Выбрать главу

— Войска Зеленого знамени… китайская милиция… Так, значит, сам Китай!.. Он двинулся!.. — пробормотал Меранд, пальцы которого нервно впились в перила.

Третий ряд составляла монгольская пехота, вооруженная ружьями новейшей системы.

Позади их стояли тибетцы свирепой и скотской наружности, обросшие длинными волосами. Одетые в звериные шкуры, с голыми руками, они потрясали широкими саблями.

Затем следовали иррегулярные войска, ряды которых соприкасались с двойным рядом конницы, вооруженной ружьями, пиками, саблями и секирами.

Выстроенные в одну бесконечную линию, с необычайной отчетливостью выделялись каждый корпус, каждый полк, особенно в манчжурской армии. Между каждыми двумя полками обширный промежуток был заполнен артиллерией: ее составляли всех образцов пушки, запряженные небольшими лошадками или яками; верблюды, навьюченные ящиками боевых снарядов, слоны, на широких спинах которых красовались целые батареи митральез.

Далеко позади, среди бесчисленной толпы и как бы влекомые ею, бесконечной нитью виднелись гигантские повозки, обоз этого загадочного войска. Возле этих повозок — другие слоны, другие верблюды…

И, до самого горизонта, во все четыре стороны— палатки, палатки и эта огромная, густая толпа, которая сливалась вдали с песками Гоби.

Меранд и его товарищи безмолвно смотрели на все это.

Под устремленными на них миллионами глаз, глаз, которые их просто пожирали, в виду этого фантастического парада, они сохраняли внешнюю невозмутимость и только смотрели на все, скрестив руки.

Что касается Ковалевской — она перевесилась через балюстраду, охваченная каким-то экстазом.

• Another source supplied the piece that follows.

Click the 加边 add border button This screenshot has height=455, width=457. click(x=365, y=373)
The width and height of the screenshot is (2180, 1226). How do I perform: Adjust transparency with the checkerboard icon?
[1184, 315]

Один доктор Ван-Корстен, неспособный скрывать свои впечатления, время от времени тихонько восклицал про себя:

— Чудесно!.. Не хватает только репортеров и фотографов… Молодцы монголы! Однако, куда же к чёрту мы едем?

В продолжение пяти долгих часов продолжалась эта чудовищная прогулка.

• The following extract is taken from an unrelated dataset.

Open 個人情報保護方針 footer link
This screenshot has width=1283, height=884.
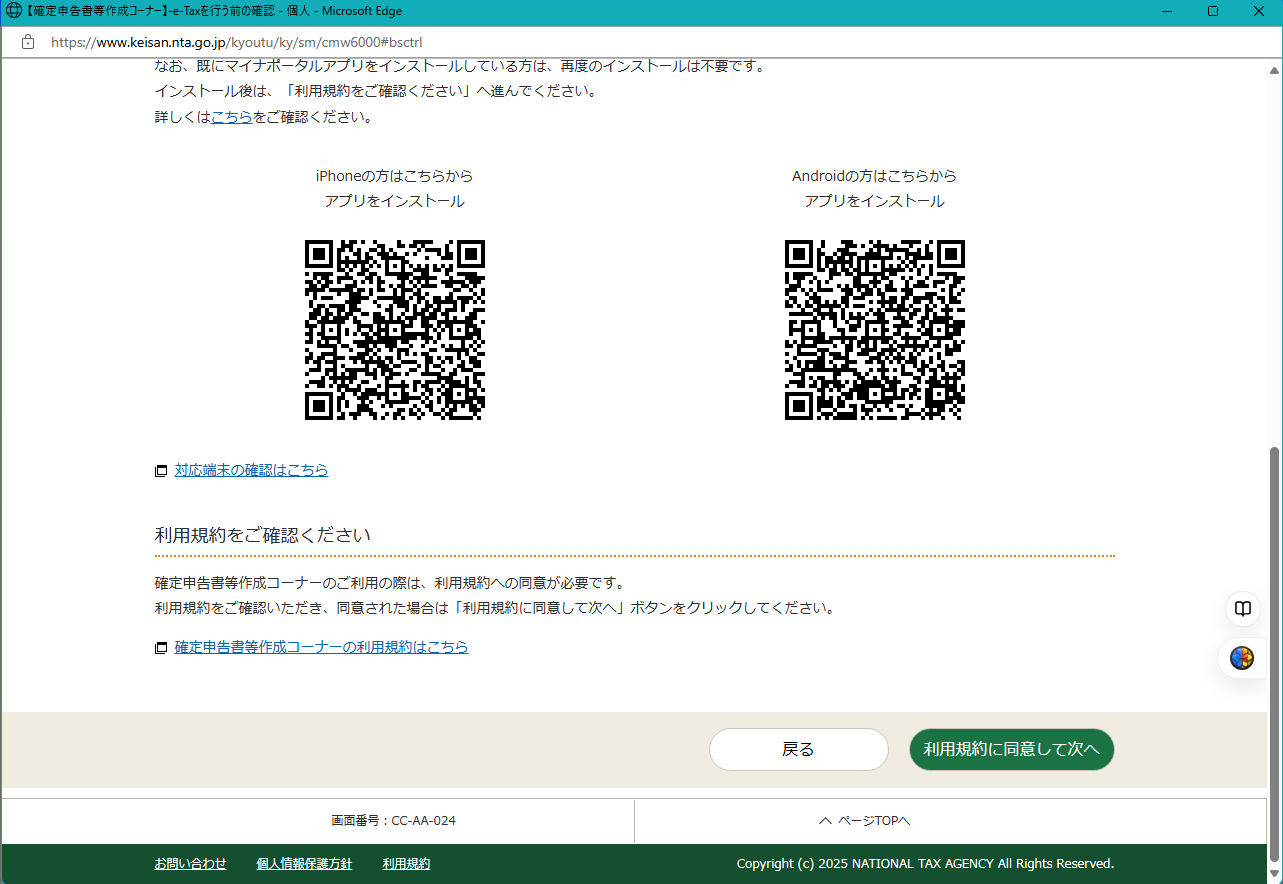304,864
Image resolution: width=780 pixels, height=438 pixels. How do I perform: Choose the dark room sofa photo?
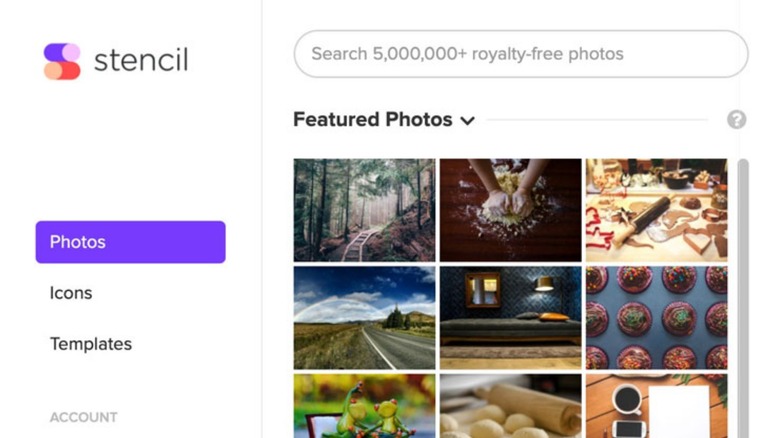(x=510, y=317)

— Мы сделали добрых двадцать километров! — сказал Меранд, когда их слон остановился перед триумфальной аркой, украшенной знаменами, за которой снова виднелись бесчисленные палатки.

— Двадцать километров! Подумайте же, мой друг и рассчитайте, каково количество этих людей!

Цепь солдат закончилась приблизительно в ста метрах от изгороди, за которой виднелись новые палатки.

Пройдя арку, европейцы, однако, снова должны были проследовать сквозь густую толпу конницы в касках, желтых плащах, с карабинами через седло и при длинных пиках с желтыми же остриями.

— Императорская гвардия, — вскричал Ван-Корстен. — Теперь-то мы приехали!

В самом деле, слон остановился, и китаец, сойдя первый, пригласил пленников покинуть, наконец, их наблюдательный пост.

Перед ними вставал целый город палаток. Но эти палатки были так плотно сдвинуты, что составляли одно сплошное целое и украшавшие их знамена указывали на то, что в этом импровизированном дворце обитает повелитель этих несметных полчищ.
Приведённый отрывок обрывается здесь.